Bound the eager preload to at most max_loaded_models entries (min(cap, N)):

let cap = max_loaded_models.max(1);
let ids: Vec<String> = state.registry.list().iter().take(cap).map(...).collect();

This warms exactly the resident-set size and removes the N-load thrash. The rest stay lazy via the documented on-demand path. Best-effort semantics, spawn_blocking off-runtime execution, and per-model idle timers are unchanged. .max(1) keeps preload sane at cap 0 (a pre-existing pathological value, out of scope here).

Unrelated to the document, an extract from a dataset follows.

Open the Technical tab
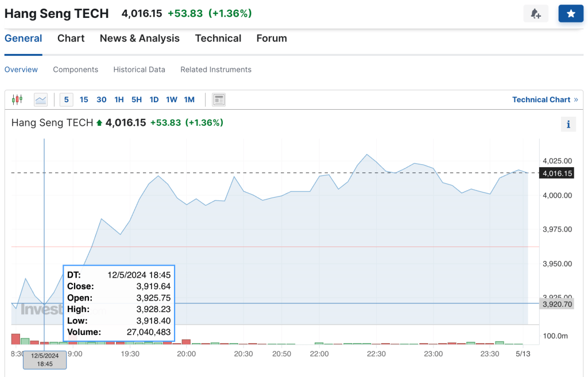The width and height of the screenshot is (588, 377). pyautogui.click(x=218, y=39)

Note: registry.list() iterates a BTreeMap sorted by id, so the preloaded set is the alphabetically-first cap ids — deterministic, not JSON array order. Comments + docs/CLI.md updated to say so.

Tests / proof

  • e2e comments in runner.rs / manifest.toml updated to the new bounded behavior (comment-only; assert_model_lifecycle already exercises the cap=1 registry path).
  • Real-model proof: 3-model registry (gemma4 26b/e2b/e4b) served with --max-loaded-models 1 → exactly one "eager preload starting/complete" pair at boot (was three). On-demand still works: chat to a non-preloaded model → 200 "Paris", serve log shows it loaded on first request and LRU-evicted the preloaded one.
  • make ci green (fmt-check + clippy -D warnings + test + deny + audit).

Closes #133.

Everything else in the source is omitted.